This being the northwest, and with the Grigg brothers’ company surrounded by farmland, Nephi decided that the scraps would go to feed the cattle and other livestock owned by the Grigg family. Could the barrel be redesigned so that it would eliminate the unwanted pieces of potatoes from the very wanted french fries? It could. When an equipment manufacturing company inexplicably showed up at their plant to demonstrate a prune sorter, Nephi and his plant superintendent Slim Burton chatted with them about a redesign. But french fry creation had a technology problem: The machinery could cut the potatoes into fries, but, as Nephi wrote, “we had a problem of separating the fries from the slivers and small pieces of potatoes that occurred slicing the irregular shaped potatoes.”
Frozen tater tots how to#
Simplot figured out how to freeze french fries without turning them black in 1946, and was well on his way to billionaire status.

The factory, located on the border between Oregon and Idaho, spawned the name for their new company: Ore-Ida.īy 1951, Ore-Ida had already become the largest distributor of sweet corn in the United States. They paid $500,000 dollars for the space (over $4.5 million today). (In the early ‘40s, they also operated a 40-acre dairy farm and restaurant near Vale, Oregon.)īut convinced that the future of produce was in the frozen food aisle, the brothers Grigg mortgaged their farms for a down payment on a flash-freezing plant in Northeastern Oregon.
Frozen tater tots archive#
Griggs responded with a five-and-a-half-page personal account that starts with the line, “The Tater Tot is the hero in the history of the saga of Ore-Idea Foods, Inc.” Since his death in 1995, Nephi’s response has been housed in his personal archive it’s the source for most of the tot’s origin story that exists today.)ĭuring the Great Depression, Nephi and his brother just scraped by in their native Idaho, working as farmers growing and selling potatoes and corn like all of their neighbors. (In 1989, an employee of Ore-Ida foods reached out to Nephi Grigg desperate for the story of Tater Tots, noting there was no historical record of how the item came to be. Willard Marriot Library at the University of Utah. “Bite off more than you can chew,” he wrote, “then chew it.” “You can never go broke by taking a profit,” he relentlessly repeats in his letters to colleagues and his own “History of the Tot,” all found in his personal archive, currently housed at the J. He was a high school dropout prone to hyperbolic business proverbs. Born in 1914, Nephi came of age during the Great Depression and was the leader of the two. Nephi and Golden Grigg were two determined young Mormon entrepreneurs, willing to do anything to get their shot of the American Dream. And the Grigg brothers wanted a bigger piece of that very frozen pie.į.
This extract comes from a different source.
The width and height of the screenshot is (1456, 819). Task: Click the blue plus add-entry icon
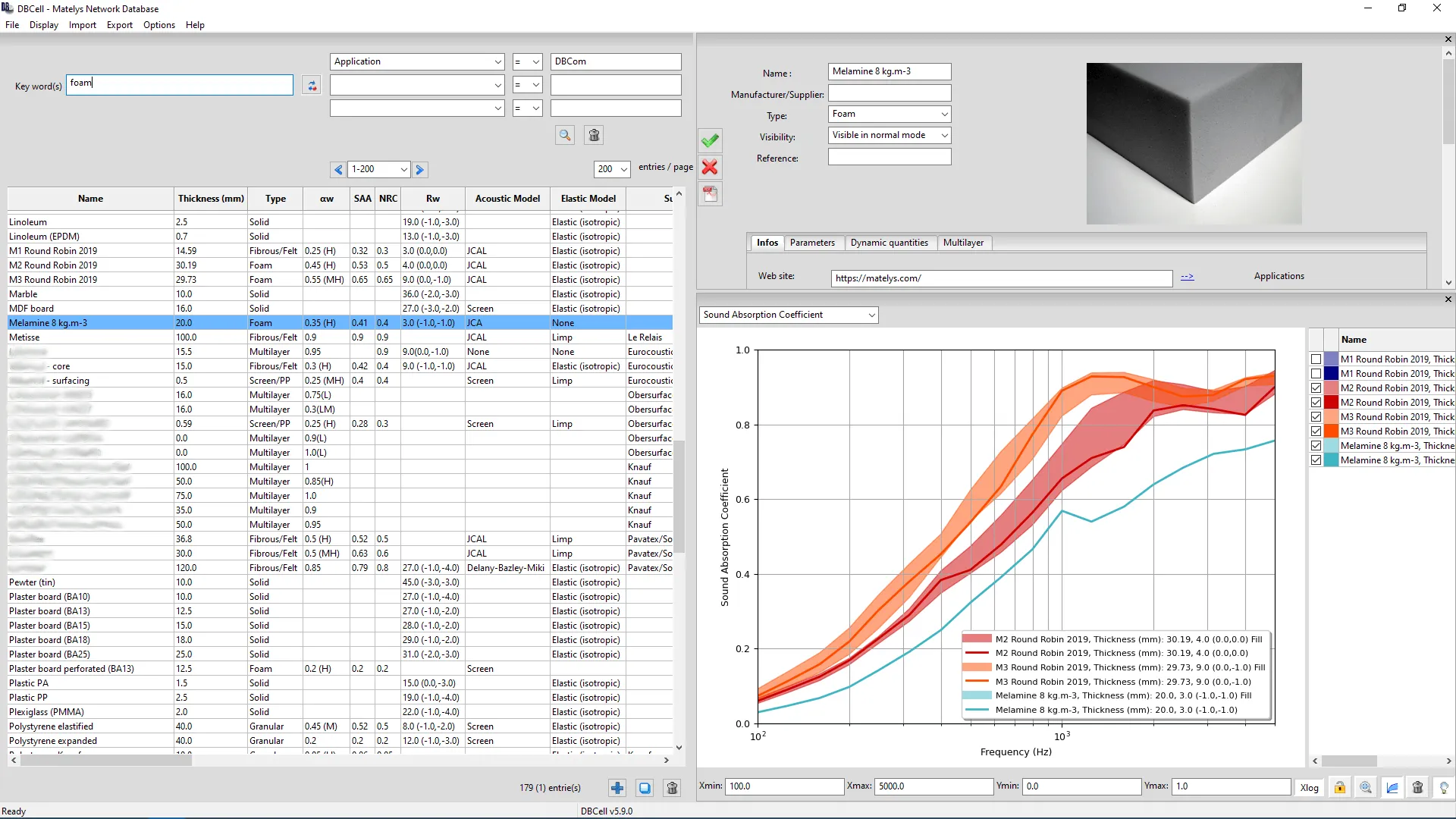point(617,788)
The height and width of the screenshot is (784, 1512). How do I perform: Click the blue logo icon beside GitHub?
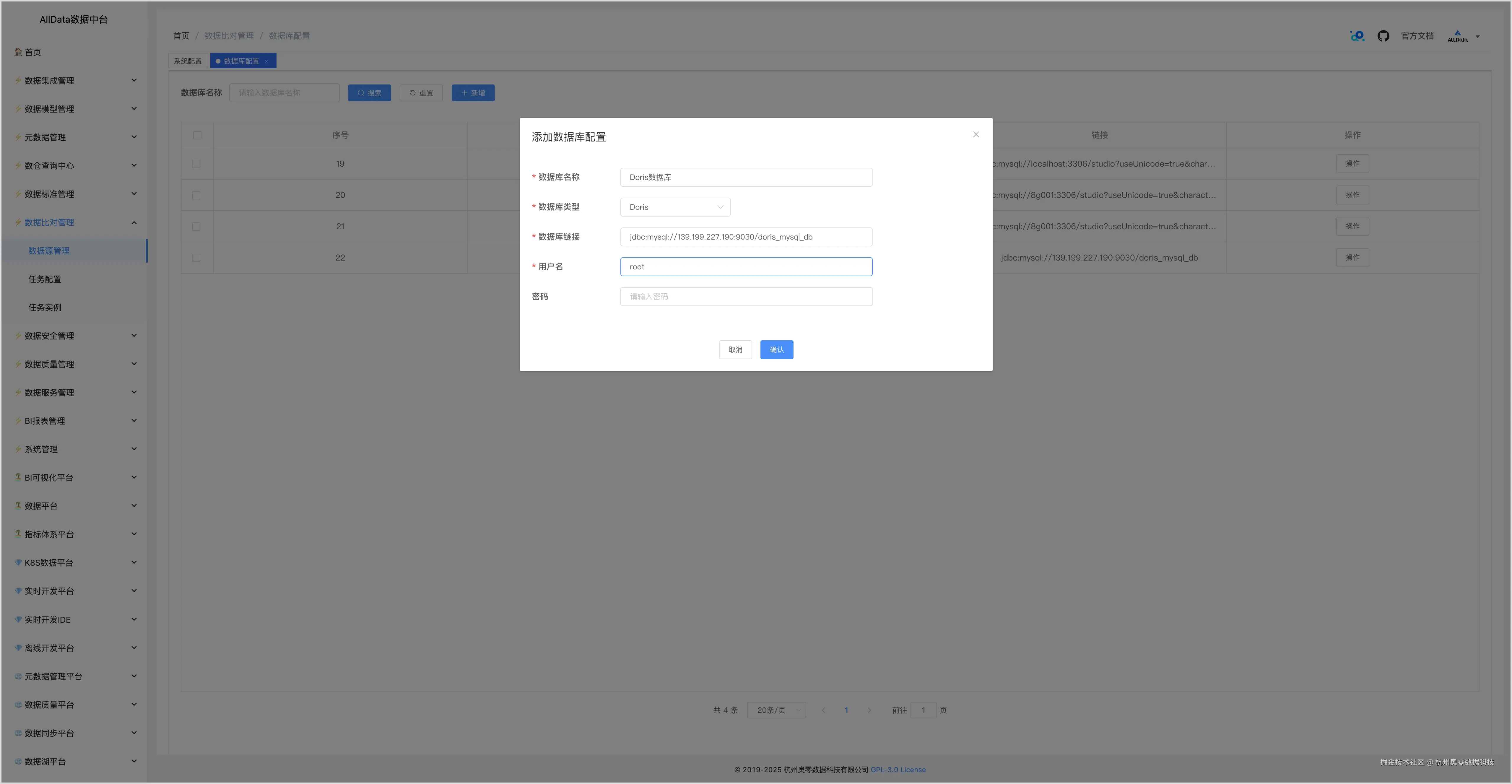click(x=1357, y=36)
Between 19, Americans bought 800 million pounds of frozen food. Entrepreneurs across America were realizing in the wake of the second World War that Americans really loved heating up their dinner. These were the money makers, the big winners of the frozen food aisle after all, this was the 1950s.

In 1953, no one at the Griggs’ family potato plant in Northern Oregon planned to make anything other than frozen corn and french fries. The golden potatoes had been cut into bite-sized pieces and fried, and they were a hit. “These were all gobbled up faster than a dead cat could wag its tail,” Nephi Grigg would write 35 years later. The innovation was cooked, placed in small saucers, and distributed on the tables as samples. What better test audience than a group of potato men? After some bribing, the chef agreed. In his bag he had carried 15 pounds of his new creation all the way from Oregon, and he wanted them cooked and served. Two stories below the dining room where all of the members of the 1954 National Potato Convention were sidling up to tables, talking shop, hungry for breakfast, Nephi was bargaining with the head chef. In the main dining room where breakfast was about to be served, the tables were dressed with white linen, surrounded by mid-century modern wood backed chairs all laid out beneath not one, but four massive, trembling crystal chandeliers. It was remarkably grand, irresponsibly luxurious. The Fontainebleau Hotel in Miami was the new shining jewel on Millionaire’s Row: the dramatic sweeping curve of its design facing the seemingly infinite ocean, all the tans of 1950s Miami laid out beneath the balcony views on hundreds of lounge chairs sidling up to the pool between the hotel and the beach. Nephi and his brother Golden had travelled 2,883 miles from the tiny Oregon border town where they ran their frozen potato company to the white sparkling sands of Miami Beach.